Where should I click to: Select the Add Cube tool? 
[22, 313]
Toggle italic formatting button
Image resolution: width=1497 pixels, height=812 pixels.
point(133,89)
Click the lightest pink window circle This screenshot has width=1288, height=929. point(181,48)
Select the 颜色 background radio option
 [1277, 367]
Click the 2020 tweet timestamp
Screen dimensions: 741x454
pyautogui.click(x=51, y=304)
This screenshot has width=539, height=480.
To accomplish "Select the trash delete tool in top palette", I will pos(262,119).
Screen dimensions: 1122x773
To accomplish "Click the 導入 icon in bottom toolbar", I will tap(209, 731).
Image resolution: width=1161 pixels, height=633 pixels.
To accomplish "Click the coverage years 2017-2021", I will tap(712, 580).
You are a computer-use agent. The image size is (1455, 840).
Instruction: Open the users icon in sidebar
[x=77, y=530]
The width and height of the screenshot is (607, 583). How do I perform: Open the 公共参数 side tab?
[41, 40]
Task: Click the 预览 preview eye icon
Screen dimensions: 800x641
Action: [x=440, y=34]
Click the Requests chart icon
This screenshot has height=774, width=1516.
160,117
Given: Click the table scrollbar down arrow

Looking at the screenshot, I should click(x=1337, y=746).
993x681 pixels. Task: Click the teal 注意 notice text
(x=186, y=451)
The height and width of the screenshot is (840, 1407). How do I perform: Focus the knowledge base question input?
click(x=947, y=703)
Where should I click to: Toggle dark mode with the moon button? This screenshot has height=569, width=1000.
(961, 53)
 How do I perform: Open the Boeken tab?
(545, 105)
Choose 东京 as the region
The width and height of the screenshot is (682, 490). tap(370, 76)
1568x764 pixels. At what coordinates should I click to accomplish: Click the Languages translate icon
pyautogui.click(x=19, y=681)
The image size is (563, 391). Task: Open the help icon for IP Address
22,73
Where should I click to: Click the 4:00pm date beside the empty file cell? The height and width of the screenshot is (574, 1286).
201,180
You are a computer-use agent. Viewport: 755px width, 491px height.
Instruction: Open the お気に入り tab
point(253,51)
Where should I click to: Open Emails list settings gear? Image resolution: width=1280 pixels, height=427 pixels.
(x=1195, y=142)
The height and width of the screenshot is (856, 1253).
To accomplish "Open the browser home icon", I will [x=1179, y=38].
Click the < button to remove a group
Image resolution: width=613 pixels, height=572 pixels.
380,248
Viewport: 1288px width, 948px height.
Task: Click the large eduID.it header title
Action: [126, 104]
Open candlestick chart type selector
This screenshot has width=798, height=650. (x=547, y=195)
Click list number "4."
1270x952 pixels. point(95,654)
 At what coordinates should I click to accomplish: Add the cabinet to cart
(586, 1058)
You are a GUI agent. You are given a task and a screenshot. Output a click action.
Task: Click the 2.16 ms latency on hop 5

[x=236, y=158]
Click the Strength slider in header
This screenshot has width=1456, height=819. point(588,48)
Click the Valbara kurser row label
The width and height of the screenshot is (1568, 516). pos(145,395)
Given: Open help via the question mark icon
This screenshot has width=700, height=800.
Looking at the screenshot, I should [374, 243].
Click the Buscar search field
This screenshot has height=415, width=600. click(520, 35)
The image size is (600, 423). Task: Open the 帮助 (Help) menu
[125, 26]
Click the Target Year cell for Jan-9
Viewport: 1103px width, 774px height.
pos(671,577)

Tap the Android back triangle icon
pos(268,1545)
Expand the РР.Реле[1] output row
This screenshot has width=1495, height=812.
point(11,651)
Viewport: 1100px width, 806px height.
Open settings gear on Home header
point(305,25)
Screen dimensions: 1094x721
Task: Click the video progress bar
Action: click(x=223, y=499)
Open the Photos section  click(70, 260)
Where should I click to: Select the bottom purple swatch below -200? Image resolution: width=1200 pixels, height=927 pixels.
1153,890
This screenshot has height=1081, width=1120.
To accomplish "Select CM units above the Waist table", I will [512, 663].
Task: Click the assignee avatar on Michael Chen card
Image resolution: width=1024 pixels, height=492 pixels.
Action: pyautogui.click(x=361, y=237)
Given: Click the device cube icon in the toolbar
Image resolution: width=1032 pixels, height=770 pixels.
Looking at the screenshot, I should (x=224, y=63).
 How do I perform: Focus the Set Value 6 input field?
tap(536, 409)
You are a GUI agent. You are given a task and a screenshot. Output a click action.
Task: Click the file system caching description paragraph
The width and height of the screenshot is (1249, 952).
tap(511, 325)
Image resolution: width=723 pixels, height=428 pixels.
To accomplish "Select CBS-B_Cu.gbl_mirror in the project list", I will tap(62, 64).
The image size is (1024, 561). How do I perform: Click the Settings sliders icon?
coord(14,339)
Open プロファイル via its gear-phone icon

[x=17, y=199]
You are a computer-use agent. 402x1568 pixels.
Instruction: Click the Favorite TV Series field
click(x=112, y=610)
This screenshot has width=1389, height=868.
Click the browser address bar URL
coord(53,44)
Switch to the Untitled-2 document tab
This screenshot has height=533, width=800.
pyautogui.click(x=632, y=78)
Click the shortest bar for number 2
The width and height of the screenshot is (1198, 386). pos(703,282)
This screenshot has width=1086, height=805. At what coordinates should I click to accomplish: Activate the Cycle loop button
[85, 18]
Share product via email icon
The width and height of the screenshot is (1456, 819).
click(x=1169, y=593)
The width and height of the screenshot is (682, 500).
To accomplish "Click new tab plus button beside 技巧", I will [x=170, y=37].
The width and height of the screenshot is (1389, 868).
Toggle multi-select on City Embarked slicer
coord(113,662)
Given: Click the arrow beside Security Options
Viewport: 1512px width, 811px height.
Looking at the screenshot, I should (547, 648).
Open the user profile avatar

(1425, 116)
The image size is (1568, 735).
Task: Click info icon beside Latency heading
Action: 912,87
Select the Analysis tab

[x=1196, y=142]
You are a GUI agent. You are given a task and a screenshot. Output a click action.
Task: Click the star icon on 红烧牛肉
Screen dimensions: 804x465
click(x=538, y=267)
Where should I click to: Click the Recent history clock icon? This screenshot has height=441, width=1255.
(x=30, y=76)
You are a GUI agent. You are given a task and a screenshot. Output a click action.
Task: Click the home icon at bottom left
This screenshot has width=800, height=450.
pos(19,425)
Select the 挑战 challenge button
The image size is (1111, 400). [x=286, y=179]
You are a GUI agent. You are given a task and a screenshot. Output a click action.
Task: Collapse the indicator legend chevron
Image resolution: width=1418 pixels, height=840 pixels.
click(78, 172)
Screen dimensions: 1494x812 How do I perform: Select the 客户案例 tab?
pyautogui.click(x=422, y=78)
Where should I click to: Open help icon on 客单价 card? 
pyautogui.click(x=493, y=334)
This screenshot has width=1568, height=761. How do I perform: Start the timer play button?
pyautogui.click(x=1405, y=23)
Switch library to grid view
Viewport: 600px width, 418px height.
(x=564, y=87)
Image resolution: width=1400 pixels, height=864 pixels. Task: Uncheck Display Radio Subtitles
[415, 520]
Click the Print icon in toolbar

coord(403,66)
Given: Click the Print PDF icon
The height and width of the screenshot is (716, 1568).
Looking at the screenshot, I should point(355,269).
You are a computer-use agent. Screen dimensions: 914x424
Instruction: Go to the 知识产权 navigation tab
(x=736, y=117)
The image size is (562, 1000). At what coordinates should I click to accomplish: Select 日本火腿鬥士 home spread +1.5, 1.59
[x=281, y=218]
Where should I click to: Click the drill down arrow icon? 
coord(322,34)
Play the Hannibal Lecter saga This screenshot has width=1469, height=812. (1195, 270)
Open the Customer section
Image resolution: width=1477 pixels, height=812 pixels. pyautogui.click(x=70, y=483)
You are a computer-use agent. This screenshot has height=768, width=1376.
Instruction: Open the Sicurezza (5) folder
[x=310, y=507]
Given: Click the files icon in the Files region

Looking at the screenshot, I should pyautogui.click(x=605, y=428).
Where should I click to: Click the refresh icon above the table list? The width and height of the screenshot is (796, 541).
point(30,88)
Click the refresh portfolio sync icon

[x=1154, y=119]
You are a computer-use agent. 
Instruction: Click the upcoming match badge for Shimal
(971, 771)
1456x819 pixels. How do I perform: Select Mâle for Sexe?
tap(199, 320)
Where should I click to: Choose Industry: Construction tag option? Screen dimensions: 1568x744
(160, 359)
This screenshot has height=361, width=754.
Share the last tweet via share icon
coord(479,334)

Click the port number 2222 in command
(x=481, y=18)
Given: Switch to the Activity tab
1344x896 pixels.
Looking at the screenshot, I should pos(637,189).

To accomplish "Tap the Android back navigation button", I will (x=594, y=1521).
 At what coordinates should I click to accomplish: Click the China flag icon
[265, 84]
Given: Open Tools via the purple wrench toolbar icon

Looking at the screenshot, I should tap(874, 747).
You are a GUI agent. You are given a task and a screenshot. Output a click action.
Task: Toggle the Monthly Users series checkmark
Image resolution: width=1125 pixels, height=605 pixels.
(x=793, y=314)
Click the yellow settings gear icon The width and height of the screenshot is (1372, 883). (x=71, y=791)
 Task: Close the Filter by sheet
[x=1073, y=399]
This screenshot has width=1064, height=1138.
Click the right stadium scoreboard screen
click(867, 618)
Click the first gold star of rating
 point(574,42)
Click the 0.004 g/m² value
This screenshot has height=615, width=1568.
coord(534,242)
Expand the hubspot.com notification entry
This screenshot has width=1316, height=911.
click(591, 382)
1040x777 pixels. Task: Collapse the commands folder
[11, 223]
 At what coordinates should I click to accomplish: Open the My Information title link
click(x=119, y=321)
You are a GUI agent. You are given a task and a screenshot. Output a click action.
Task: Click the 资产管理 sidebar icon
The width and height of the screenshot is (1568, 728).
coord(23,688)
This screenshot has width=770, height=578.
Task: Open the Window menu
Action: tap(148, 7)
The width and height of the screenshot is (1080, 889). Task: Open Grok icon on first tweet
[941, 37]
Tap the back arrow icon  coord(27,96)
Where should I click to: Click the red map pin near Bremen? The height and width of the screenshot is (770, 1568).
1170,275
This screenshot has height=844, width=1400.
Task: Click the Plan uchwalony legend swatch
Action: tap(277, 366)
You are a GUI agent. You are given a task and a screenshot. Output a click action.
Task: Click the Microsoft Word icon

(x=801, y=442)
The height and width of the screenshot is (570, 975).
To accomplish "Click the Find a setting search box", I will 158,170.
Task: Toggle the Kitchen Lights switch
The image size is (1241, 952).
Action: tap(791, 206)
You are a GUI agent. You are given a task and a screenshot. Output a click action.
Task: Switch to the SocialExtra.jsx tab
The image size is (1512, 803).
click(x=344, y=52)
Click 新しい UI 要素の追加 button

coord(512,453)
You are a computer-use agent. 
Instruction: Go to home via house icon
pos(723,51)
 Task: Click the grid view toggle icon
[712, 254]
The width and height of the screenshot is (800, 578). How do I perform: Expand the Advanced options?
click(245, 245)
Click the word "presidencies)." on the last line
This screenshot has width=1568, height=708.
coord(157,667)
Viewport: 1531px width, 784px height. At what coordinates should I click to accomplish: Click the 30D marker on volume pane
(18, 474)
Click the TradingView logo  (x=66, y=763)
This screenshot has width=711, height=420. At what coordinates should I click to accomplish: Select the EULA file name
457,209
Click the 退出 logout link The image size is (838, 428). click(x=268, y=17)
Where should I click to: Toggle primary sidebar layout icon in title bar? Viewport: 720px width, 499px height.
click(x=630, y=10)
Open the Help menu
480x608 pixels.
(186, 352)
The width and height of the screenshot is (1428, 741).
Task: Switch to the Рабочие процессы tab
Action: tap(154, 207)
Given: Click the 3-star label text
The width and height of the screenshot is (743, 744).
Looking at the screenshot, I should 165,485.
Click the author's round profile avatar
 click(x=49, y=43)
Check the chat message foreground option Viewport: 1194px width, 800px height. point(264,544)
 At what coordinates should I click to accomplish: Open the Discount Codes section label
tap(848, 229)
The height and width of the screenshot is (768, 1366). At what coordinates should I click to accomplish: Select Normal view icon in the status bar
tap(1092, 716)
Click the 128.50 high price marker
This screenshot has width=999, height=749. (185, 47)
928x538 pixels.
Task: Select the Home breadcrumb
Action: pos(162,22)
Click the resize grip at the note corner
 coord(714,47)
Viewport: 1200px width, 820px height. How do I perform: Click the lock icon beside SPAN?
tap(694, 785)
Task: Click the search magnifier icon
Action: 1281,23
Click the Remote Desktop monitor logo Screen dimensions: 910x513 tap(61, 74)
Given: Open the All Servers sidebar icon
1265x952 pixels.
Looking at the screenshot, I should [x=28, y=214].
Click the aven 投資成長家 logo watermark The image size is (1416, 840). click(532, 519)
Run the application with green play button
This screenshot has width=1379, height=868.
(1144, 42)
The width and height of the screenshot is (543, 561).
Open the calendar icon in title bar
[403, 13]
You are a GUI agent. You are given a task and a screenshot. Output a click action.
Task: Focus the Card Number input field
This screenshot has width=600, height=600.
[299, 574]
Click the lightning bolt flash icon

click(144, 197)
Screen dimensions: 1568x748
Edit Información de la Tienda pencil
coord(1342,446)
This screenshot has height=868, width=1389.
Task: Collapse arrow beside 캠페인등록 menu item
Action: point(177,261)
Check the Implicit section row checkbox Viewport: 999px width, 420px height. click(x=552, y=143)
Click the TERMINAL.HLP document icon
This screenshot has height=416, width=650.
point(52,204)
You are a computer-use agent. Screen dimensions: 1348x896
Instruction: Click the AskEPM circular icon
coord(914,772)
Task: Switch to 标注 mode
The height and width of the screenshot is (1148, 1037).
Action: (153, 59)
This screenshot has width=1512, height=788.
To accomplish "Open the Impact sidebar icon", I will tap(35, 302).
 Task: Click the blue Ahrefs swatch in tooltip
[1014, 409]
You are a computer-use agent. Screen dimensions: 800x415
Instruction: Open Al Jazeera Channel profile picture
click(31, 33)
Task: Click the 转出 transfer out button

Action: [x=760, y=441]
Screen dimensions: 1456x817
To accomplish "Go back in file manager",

# # # #

• **Directions**:
Rewrite the part of the material that opens with the line containing "Image resolution: width=1400" and closes with the line containing "coord(403,66)" as a numbered list, one line per item, omitting blank lines.

• **Exercise answer**:
1. Image resolution: width=1400 pixels, height=864 pixels. Task: Uncheck Display Radio Subtitles
2. [415, 520]
3. Click the Print icon in toolbar
4. coord(403,66)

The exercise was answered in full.